PAGE:
***

When, in 1842, the remains of a Romano-Batavian temple were explored at Stinvezand, near Rysbergen, a singular mummy-like object was found under the foundation. This was doubtless a substitute for the human victim.
The stubborn prejudice which still exists in all parts against a first burial in a new cemetery or churchyard is due to the fact that in Pagan times the first to be buried was the victim, and in mediæval times was held to be the perquisite of the devil, who stepped into the place of the Pagan deity.
Every so-called Devil’s Bridge has some story associated with it pointing to sacrifice, and sometimes to the substitution of an animal for the human victim. The almost invariable story is that the devil had been invoked and promised his aid, if given the first life that passed over the bridge. On the completion of the structure a goat, or a dog, or a rabbit is driven over, and is torn to pieces by the devil. At Pont-la-Ville, near Courbières, is a four-arched Devil’s Bridge, where six mice, then six rats, and lastly six cats, were driven across, according to the popular story, in place of the eighteen human souls demanded by the Evil One.
At Cahors, in Ouercy, is a singularly fine bridge over the Lot, with three towers on it. The lower side of the middle tower could never be finished, it always gave way at one angle. The story goes that the devil was defrauded of his due – the soul of the architect – when he helped to build the bridge, and so declared that the bridge never should be finished. Of late years the tower has been completed, and in token that modern skill has triumphed, the Evil One has been represented on the angle, carved in stone. The legend shows that the vulgar thought that the bridge should have been laid in blood, and as it was not so, concluded that the faulty tower was due to the neglect of the Pagan usage.

***

[A block of data]
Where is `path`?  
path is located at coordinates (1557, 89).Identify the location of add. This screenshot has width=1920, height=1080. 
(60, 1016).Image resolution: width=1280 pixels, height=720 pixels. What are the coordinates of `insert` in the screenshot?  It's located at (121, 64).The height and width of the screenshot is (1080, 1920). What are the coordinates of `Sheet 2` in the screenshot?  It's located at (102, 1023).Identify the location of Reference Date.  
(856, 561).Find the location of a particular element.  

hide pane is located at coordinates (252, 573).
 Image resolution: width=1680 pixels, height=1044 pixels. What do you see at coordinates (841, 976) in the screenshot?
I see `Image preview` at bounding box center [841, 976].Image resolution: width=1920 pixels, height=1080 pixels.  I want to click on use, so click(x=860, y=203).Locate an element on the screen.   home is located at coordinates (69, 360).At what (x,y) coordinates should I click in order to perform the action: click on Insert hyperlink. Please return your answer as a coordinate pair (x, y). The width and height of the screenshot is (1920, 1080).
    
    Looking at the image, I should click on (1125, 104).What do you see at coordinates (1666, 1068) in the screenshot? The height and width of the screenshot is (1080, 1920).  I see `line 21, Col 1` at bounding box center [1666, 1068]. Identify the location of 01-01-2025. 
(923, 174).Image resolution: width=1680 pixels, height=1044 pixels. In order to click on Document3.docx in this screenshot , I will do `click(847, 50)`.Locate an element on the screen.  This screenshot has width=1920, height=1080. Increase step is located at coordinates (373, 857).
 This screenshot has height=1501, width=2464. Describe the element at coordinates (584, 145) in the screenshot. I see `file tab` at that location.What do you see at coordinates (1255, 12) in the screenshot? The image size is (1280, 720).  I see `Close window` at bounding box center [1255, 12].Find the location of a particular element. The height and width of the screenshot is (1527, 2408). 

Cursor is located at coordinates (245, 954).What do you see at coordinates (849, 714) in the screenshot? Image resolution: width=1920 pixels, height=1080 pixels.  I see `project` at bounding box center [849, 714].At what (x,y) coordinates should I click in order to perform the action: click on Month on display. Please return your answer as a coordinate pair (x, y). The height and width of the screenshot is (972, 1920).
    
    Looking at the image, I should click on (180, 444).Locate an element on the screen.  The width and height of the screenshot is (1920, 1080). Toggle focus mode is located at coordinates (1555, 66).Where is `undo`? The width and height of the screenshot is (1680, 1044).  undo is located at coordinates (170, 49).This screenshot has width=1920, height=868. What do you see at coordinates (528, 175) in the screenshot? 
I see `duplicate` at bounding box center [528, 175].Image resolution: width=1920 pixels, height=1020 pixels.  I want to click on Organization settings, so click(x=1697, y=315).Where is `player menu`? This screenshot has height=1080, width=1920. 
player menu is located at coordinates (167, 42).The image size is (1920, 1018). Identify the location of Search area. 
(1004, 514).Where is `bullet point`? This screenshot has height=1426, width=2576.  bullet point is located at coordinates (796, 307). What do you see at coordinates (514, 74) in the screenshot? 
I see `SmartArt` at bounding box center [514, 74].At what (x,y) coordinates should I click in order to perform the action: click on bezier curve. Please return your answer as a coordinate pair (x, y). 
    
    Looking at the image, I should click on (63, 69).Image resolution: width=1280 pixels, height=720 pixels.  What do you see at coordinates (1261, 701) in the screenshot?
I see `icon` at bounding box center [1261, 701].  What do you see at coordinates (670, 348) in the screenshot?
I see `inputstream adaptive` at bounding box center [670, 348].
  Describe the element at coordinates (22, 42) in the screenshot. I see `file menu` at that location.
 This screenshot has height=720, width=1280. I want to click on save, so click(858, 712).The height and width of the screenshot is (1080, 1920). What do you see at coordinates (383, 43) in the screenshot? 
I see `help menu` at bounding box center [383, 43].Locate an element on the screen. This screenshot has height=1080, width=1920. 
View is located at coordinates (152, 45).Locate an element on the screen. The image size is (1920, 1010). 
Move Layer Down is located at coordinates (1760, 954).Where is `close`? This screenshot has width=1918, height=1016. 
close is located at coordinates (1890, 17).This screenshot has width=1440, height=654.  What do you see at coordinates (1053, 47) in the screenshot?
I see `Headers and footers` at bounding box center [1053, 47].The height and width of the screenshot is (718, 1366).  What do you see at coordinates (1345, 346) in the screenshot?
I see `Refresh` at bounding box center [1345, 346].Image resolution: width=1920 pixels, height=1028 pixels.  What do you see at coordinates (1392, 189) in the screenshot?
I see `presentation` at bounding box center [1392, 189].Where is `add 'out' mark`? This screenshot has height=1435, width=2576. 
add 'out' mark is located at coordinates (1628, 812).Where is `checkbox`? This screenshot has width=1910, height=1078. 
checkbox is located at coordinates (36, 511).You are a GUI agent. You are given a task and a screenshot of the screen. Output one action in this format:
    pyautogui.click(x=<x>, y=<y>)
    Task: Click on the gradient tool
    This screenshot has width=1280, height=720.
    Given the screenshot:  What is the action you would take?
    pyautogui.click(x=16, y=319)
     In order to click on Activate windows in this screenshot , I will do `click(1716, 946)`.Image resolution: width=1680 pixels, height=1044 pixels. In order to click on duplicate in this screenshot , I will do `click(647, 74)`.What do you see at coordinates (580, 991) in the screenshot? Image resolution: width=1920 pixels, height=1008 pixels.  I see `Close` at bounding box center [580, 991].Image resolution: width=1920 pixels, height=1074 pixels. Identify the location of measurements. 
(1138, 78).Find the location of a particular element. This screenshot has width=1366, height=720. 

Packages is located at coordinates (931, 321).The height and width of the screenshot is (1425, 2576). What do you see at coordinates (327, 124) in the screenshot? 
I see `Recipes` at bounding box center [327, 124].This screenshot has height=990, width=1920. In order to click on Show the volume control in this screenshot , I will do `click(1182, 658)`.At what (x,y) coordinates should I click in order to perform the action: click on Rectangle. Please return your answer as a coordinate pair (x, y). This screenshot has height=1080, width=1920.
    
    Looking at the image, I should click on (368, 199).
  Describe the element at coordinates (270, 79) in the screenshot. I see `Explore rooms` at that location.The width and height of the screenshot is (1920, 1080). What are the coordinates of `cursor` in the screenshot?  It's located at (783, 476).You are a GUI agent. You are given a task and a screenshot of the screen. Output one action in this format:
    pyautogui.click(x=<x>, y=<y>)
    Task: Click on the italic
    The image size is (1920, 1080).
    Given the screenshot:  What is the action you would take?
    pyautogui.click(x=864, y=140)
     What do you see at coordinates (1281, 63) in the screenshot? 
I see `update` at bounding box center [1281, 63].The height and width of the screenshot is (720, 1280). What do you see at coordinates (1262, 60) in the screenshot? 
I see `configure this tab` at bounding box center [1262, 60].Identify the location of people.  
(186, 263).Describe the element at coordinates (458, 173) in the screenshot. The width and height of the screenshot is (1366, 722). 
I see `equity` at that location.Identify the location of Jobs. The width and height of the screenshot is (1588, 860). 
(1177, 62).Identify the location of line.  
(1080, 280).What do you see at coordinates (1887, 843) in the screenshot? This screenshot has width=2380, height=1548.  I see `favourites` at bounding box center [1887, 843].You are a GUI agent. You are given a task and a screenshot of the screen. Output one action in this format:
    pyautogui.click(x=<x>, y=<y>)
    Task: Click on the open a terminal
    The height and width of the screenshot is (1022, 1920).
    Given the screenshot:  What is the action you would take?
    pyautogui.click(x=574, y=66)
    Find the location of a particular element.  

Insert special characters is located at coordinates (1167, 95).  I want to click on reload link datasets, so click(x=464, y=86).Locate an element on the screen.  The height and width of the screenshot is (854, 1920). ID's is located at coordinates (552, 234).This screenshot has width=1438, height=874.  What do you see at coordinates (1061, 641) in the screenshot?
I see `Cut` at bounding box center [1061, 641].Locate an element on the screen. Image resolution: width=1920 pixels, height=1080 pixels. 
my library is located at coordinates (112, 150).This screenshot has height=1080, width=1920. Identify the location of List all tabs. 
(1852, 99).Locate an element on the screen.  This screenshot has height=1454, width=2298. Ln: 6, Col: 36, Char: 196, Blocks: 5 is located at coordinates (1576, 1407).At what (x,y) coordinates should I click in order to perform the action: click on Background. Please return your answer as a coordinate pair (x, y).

***

THINGS TO DO:
a. Restate the sacrifice-legend text starting with "When, in 1842, the" and going on through "the Pagan deity.", switching "churchyard" to "graveyard".
b. In the sacrifice-legend text, which animals were driven across the Devil's Bridge at Pont-la-Ville, and in what order?
c. Does each statement agree with the sacrifice-legend text? Answer yes or no for each and quote the deciding words.
(i) The bridge at Cahors crosses the Lot.
(ii) The middle tower of the Cahors bridge remains unfinished.
(iii) The temple remains at Stinvezand were explored in 1842.

SOLVED PROBLEMS:
a.
When, in 1842, the remains of a Romano-Batavian temple were explored at Stinvezand, near Rysbergen, a singular mummy-like object was found under the foundation. This was doubtless a substitute for the human victim.
The stubborn prejudice which still exists in all parts against a first burial in a new cemetery or graveyard is due to the fact that in Pagan times the first to be buried was the victim, and in mediæval times was held to be the perquisite of the devil, who stepped into the place of the Pagan deity.

b. Six mice, then six rats, and lastly six cats.

c.
(i) Yes: "a singularly fine bridge over the Lot"
(ii) No: "Of late years the tower has been completed"
(iii) Yes: "When, in 1842, the remains of a Romano-Batavian temple were explored at Stinvezand"